There was a ripple of fear in movieland when Bryan Singer, who directed the first two installments of the X-Men franchise, stepped down and was replaced by Brett Ratner. Why? Because Ratner is a hack. He makes bad movies and probably even plays hacky sack with his friends on the weekends. The high points on his CV were the Rush Hour movies, a dreadful—but profitable—duo of films starring Jackie Chan and Chris Tucker.
Happily I can report that the fear was mostly unfounded, and at best should be downgraded to a feeling of only slight discomfort. Ratner has made his best movie yet with X-Men: The Last Stand, but has taken an idea, involving a mutant cure, which could have been the best X-Men story arc so far and turned it into a conventional, but entertaining summer blockbuster.
For the uninitiated, the X-Men movies are set in a world where mutants, genetically gifted beings who a variety of powers, struggle to find a place in a society that, for the most part, rejects them. A school, run by an enigmatic mutant named Professor Xavier—who looks a great deal like Patrick Stewart—is a safe haven for young mutants. They live there and are trained to use their powers for good. The school is also home to the X-Men, a band of superheroes who fight against mutant injustice.
In the new film it is announced that humans have discovered a cure for mutancy. A simple injection that will turn mutants into homo sapiens, taking away whatever their natural power is. Of course this drives the most radical of the mutant, the ex-X-Man Magneto, played by Ian McKellen to stage The Last Stand, a face off between mutants and homo sapiens.

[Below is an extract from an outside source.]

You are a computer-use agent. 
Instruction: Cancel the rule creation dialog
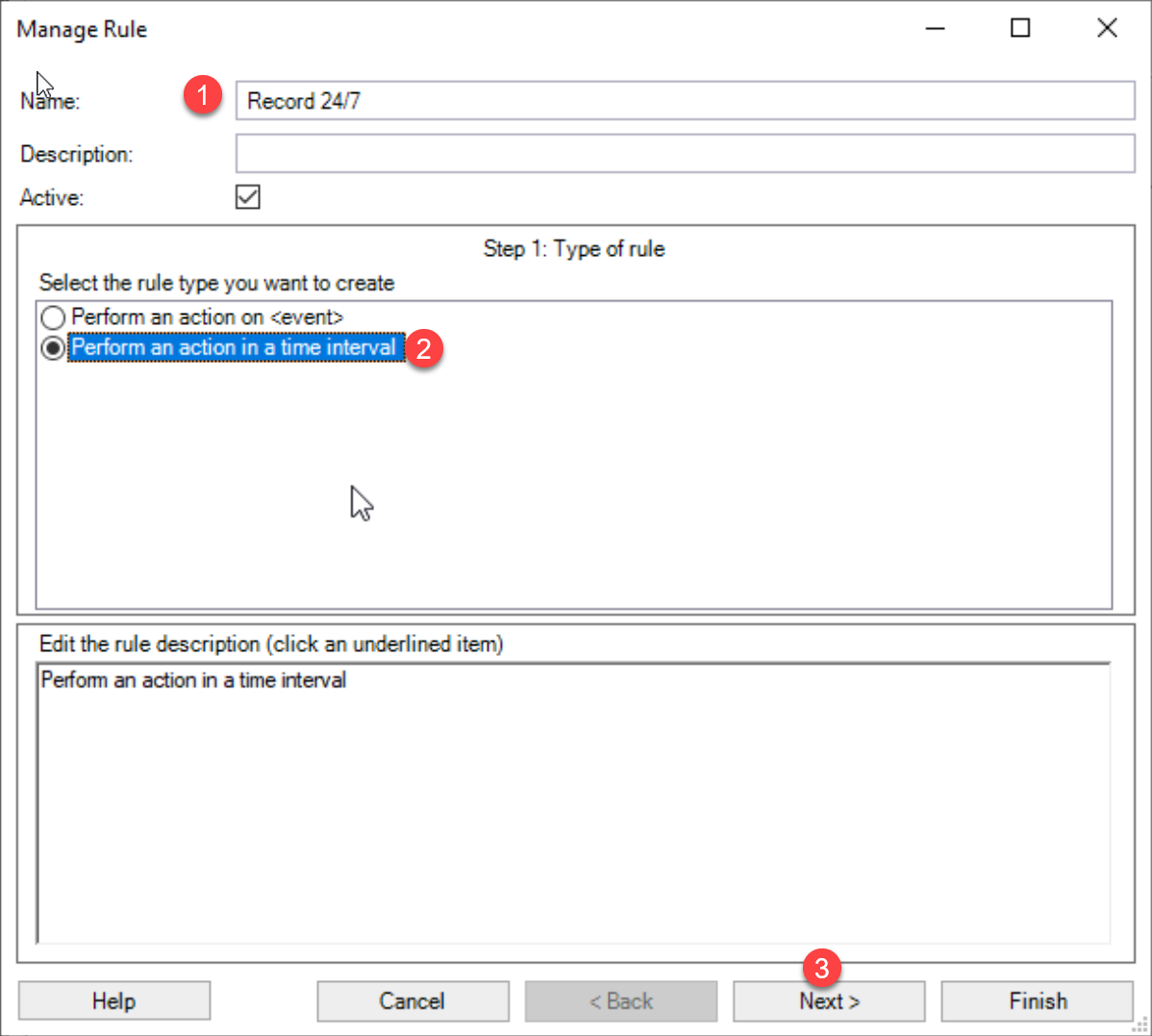point(413,1001)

The movie shuns anything more than the most cursory comment on the ethics of the right of people to choose how they want to live or the effects of governmental control vs. freedom of choice. The allusions to Nazi Germany are obvious, but history is rich with examples of oppression that could have been mined here, but Ratner seems to be saying, “Social comment! Leave that for the eggheads.” He is more content to make your eyeballs dance with elaborate special effects and crazy visuals. It’s a shame that the chance to deepen the material by placing it in some sort of social context was ignored. The movie, which could have been memorable, is now merely a good summer blockbuster.
A word of advice to X-Men fanatics: sit through the end credits for a little hint of what is to come in future X-Men installments.